WORK TO COMPLETE => Rewrite the listing below with every instance of "Uncheck" changed to "Untick" and nothing else altered.

───── RECORDS PROVIDED

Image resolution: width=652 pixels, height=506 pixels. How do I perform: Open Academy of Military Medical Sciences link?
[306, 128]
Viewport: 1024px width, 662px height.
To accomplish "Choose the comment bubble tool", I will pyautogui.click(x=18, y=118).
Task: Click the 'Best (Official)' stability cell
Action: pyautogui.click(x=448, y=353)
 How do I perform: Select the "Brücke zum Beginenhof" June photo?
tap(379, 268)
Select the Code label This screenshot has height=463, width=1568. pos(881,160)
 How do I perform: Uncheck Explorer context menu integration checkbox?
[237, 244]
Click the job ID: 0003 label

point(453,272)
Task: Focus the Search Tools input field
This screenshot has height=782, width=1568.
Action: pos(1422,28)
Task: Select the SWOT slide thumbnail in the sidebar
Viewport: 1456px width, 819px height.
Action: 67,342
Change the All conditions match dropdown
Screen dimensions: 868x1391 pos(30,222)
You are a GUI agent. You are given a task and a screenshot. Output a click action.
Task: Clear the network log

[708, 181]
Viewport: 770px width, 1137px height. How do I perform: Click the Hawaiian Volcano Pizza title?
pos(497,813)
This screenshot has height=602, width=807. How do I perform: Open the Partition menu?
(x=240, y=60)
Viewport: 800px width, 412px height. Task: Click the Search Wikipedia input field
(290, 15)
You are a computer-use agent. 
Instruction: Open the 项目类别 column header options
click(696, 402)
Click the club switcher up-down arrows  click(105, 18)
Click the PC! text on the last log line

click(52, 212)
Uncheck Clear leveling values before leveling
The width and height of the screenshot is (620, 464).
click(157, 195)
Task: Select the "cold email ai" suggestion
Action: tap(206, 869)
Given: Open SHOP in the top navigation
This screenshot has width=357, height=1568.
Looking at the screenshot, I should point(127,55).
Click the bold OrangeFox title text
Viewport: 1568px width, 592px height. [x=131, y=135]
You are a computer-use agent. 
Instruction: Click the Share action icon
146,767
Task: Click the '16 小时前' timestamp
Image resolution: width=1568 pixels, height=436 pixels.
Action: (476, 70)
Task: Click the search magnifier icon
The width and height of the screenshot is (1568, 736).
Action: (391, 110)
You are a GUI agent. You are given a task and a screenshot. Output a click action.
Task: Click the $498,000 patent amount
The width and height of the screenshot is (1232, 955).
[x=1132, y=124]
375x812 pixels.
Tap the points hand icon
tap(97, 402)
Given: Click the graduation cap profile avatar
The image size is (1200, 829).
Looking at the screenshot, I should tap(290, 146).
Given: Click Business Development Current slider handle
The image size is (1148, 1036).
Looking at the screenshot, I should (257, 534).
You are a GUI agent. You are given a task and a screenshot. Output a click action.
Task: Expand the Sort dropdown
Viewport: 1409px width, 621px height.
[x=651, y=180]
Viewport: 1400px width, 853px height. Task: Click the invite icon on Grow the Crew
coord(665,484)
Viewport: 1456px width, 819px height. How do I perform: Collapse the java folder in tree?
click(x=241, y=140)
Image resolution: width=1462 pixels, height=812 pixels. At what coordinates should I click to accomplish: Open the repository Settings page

──────────

OUTPUT FOR THIS EXERCISE =>
Image resolution: width=652 pixels, height=506 pixels. How do I perform: Open Academy of Military Medical Sciences link?
[306, 128]
Viewport: 1024px width, 662px height.
To accomplish "Choose the comment bubble tool", I will pyautogui.click(x=18, y=118).
Task: Click the 'Best (Official)' stability cell
Action: pyautogui.click(x=448, y=353)
 How do I perform: Select the "Brücke zum Beginenhof" June photo?
tap(379, 268)
Select the Code label This screenshot has height=463, width=1568. pos(881,160)
 How do I perform: Untick Explorer context menu integration checkbox?
[237, 244]
Click the job ID: 0003 label

point(453,272)
Task: Focus the Search Tools input field
This screenshot has height=782, width=1568.
Action: pos(1422,28)
Task: Select the SWOT slide thumbnail in the sidebar
Viewport: 1456px width, 819px height.
Action: 67,342
Change the All conditions match dropdown
Screen dimensions: 868x1391 pos(30,222)
You are a GUI agent. You are given a task and a screenshot. Output a click action.
Task: Clear the network log

[708, 181]
Viewport: 770px width, 1137px height. How do I perform: Click the Hawaiian Volcano Pizza title?
pos(497,813)
This screenshot has height=602, width=807. How do I perform: Open the Partition menu?
(x=240, y=60)
Viewport: 800px width, 412px height. Task: Click the Search Wikipedia input field
(290, 15)
You are a computer-use agent. 
Instruction: Open the 项目类别 column header options
click(696, 402)
Click the club switcher up-down arrows  click(105, 18)
Click the PC! text on the last log line

click(52, 212)
Untick Clear leveling values before leveling
The width and height of the screenshot is (620, 464).
click(157, 195)
Task: Select the "cold email ai" suggestion
Action: tap(206, 869)
Given: Open SHOP in the top navigation
This screenshot has width=357, height=1568.
Looking at the screenshot, I should point(127,55).
Click the bold OrangeFox title text
Viewport: 1568px width, 592px height. [x=131, y=135]
You are a computer-use agent. 
Instruction: Click the Share action icon
146,767
Task: Click the '16 小时前' timestamp
Image resolution: width=1568 pixels, height=436 pixels.
Action: (476, 70)
Task: Click the search magnifier icon
The width and height of the screenshot is (1568, 736).
Action: (391, 110)
You are a GUI agent. You are given a task and a screenshot. Output a click action.
Task: Click the $498,000 patent amount
The width and height of the screenshot is (1232, 955).
[x=1132, y=124]
375x812 pixels.
Tap the points hand icon
tap(97, 402)
Given: Click the graduation cap profile avatar
The image size is (1200, 829).
Looking at the screenshot, I should tap(290, 146).
Given: Click Business Development Current slider handle
The image size is (1148, 1036).
Looking at the screenshot, I should (257, 534).
You are a GUI agent. You are given a task and a screenshot. Output a click action.
Task: Expand the Sort dropdown
Viewport: 1409px width, 621px height.
[x=651, y=180]
Viewport: 1400px width, 853px height. Task: Click the invite icon on Grow the Crew
coord(665,484)
Viewport: 1456px width, 819px height. How do I perform: Collapse the java folder in tree?
click(x=241, y=140)
Image resolution: width=1462 pixels, height=812 pixels. At what coordinates should I click to accomplish: Open the repository Settings page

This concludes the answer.